Goal 1:
In the article on reverse engineering by memory inspection, which tool is used to find and view values in memory?
Goal 2:
Write the next part of the article on reverse engineering the game by memory inspection, picking up after its final sentence.

Supplied text:
Reverse Engineering Using Memory Inspection and Numerical Analysis

One of the more recent tools I’ve added to my repertoire for reverse engineering the game simulation is inspecting the memory of a running game to see how things vary without needing to pause the game and count individual tiles in the game many times.

Power Plants and Cheat Engine:

To calculate the MW rating for power plants to tiles powered I could have built a city and connected a power plant to it and then counted the number of powered tiles, but the game has a variable that stores the total power produced. I could just build a city and look at this value, swapping power plants out as needed.

My go to tool for finding, viewing (and sometimes editing) values in memory is Cheat Engine. I use it to search for a known value, pulled from the save file, and then I get the value at that memory location. SC2k always uses the same memory addresses each time it starts up, so I slowly built up a table of where memory locations end up, at least for the common stuff.

Why didn’t I just build the plant, pause, save, load it into my parser and look at the value? Memory inspection is way faster after the initial discovery, and allowed me to more rapidly test other things.

cheatengine values.PNG
Cheat Engine address table showing some of the interesting addressed. The total amount of power produced is highlighted.

Once I found the total power variable, it was pretty quick to calculate that the MW rating for power plants doesn’t actually mean anything and each power plant has an internal statistic for how many tiles it powers, including the tiles that make up the plant itself!
For more info, see the spec here.

Weather – Beyond Cheat Engine:

But what happens when I want to look at the correlation between various values over many game cycles? Does weather, specifically temperature, affect the crime rate? If so, how much? Weather definitely affects how much electricity solar and wind power plants produce as well as how much water is pumped, but what’s the formula there?

Basically, how do I get those values from the running game and make decisions on it?

I’m still working on answering that question, but at it’s most basic level, I want to read various memory values once per tick of the game. The tick count is also used to determine the date of the game, which starts at a certain epoch.

So I wrote a simple python program the dumps values at memory locations once per game tick and another that uses pandas, numpy and matplotlib to do some analysis.

For power plants, I didn’t need anything fancy. I could see by quick inspection of values that wind power is indeed strongly affected by altitude and to a lesser extent how windy it is. Solar power is also affected by how humid it is, but both also have a random component involved. The simulation specification documents show how the weather affects wind and solar power in greater detail.

Provided data:
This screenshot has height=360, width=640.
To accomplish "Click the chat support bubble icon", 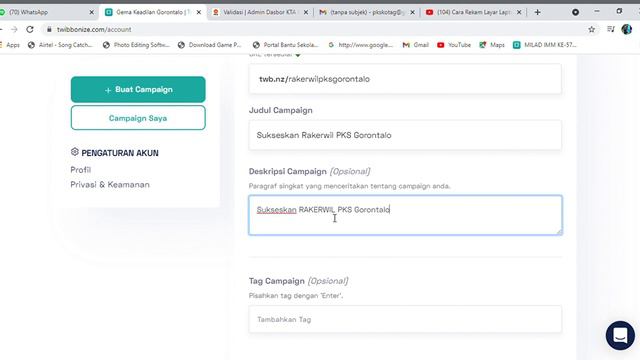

Task result 1:
Cheat Engine.

Task result 2:
But what does this “look” like? I logged several hundred thousand values and created a correlation graph using numpy, pandas and matplotlib and a city containing a single power plant and a single water pump.

power water correlation
Correlation between (solar) power and water production.

What’s this graph telling us? Well, solar power production is negatively correlated with how humid (-0.298) and windy (-0.245) it is. Not knowing exactly what this represents in the game, it seems that higher values are probably rainier. I didn’t bin the weather the same way, as the game treats it like discrete values rather than the “continuous” values for humidity and windiness. So solar power is definitely affected by weather. On the other hand, it looks like water production is positively impacted by the weather (0.486 correlation with humidity and 0.242 with windiness) which seems like in rainy weather pumps produces more water. This is about what the game does.

But what about crime? Below is a correlation graph generated the same way.

crime weather correlation
Correlation between crime and various game weather variables. The diagonal line are how much a thing correlates with itself, which is always 1.0 or completely correlated, as expected.

So what sort of correlation do we see between crime and how hot it is? Almost none, but there is a slight correlation, 0.0287, so it does affect the simulation a little bit. Unsurprisingly, the type of weather is well correlated with wind (0.525), humidity (0.877) and heat (0.287). This isn’t enough to know how the formula works, because there is randomness at work, but it’s a start to figuring it out.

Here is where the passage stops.